Congress needs to fix the coronavirus stimulus it passed last month or it will spur states to go on spending binges to use up the cash, even if the money doesn’t actually help control the pandemic, a coalition of taxpayer groups and free-market think tanks warned in a letter last week.
They said the way the law was written, the money doesn’t help states plug existing budget gaps that resulted from the virus, but instead demands they find new spending they can attribute to the virus.
They warned the result will be “budgetary gluttony” as local officials rush to find new spending to use up their new money.
“We ask Congress to allow states the ability to use their relief assistance in the most prudent and least disruptive way possible,” they said in an April 13 letter, led by the John Locke Foundation in North Carolina and the Platte Institute in Nebraska, and signed by 23 other groups.
The $2.2 trillion recovery included $150 billion aimed at helping states and local governments fight COVID-19.
Each state gets at least $1.25 billion, with the amount increased depending on population.
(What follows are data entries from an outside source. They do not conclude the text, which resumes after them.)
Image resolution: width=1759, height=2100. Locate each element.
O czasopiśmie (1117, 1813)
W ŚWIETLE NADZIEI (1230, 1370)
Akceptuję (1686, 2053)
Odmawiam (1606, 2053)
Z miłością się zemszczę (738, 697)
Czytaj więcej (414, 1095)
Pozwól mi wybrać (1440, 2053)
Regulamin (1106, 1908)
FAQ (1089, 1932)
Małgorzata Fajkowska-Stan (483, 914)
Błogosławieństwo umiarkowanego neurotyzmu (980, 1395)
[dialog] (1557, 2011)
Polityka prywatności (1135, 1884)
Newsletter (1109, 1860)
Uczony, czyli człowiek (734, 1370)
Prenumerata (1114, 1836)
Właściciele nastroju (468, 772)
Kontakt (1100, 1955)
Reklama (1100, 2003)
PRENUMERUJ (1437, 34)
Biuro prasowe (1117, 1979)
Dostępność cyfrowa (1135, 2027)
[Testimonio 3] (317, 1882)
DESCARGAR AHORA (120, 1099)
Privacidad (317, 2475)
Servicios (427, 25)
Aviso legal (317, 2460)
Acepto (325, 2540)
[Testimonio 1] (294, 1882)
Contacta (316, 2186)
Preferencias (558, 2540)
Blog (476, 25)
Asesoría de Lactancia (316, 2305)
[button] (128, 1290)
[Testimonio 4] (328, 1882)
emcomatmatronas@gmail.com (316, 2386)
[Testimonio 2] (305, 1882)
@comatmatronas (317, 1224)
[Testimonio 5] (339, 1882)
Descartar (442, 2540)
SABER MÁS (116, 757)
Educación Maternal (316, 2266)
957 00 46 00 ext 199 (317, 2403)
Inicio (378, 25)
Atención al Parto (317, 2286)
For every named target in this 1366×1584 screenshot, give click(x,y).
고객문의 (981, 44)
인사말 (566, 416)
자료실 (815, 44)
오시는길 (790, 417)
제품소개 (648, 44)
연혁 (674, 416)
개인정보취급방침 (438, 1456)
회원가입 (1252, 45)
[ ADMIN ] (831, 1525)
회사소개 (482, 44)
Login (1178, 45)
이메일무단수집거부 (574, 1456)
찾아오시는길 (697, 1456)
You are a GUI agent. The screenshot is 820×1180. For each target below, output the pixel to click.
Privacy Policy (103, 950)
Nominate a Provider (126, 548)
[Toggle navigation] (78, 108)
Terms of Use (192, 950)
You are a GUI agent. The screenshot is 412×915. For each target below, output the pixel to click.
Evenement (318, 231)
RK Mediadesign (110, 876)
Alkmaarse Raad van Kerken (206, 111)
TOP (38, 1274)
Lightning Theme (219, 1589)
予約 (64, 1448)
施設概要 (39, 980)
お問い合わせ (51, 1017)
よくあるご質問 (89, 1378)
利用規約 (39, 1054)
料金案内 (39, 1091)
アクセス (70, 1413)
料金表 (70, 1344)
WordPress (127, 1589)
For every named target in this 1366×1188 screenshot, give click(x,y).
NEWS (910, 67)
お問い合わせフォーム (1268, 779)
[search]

Localities get a portion of the cash.
“As written, however, the fund provides little actual relief for state budgets but instead all but compels them to devise new spending that can be attributed to the Coronavirus Disease 2019,” the groups said.
They suggested Congress, in upcoming legislation, allow states to use their money to offset lost revenue that would normally fund their basic operations, or to provide their own stimulus tax relief to individuals and businesses, on top of the federal stimulus.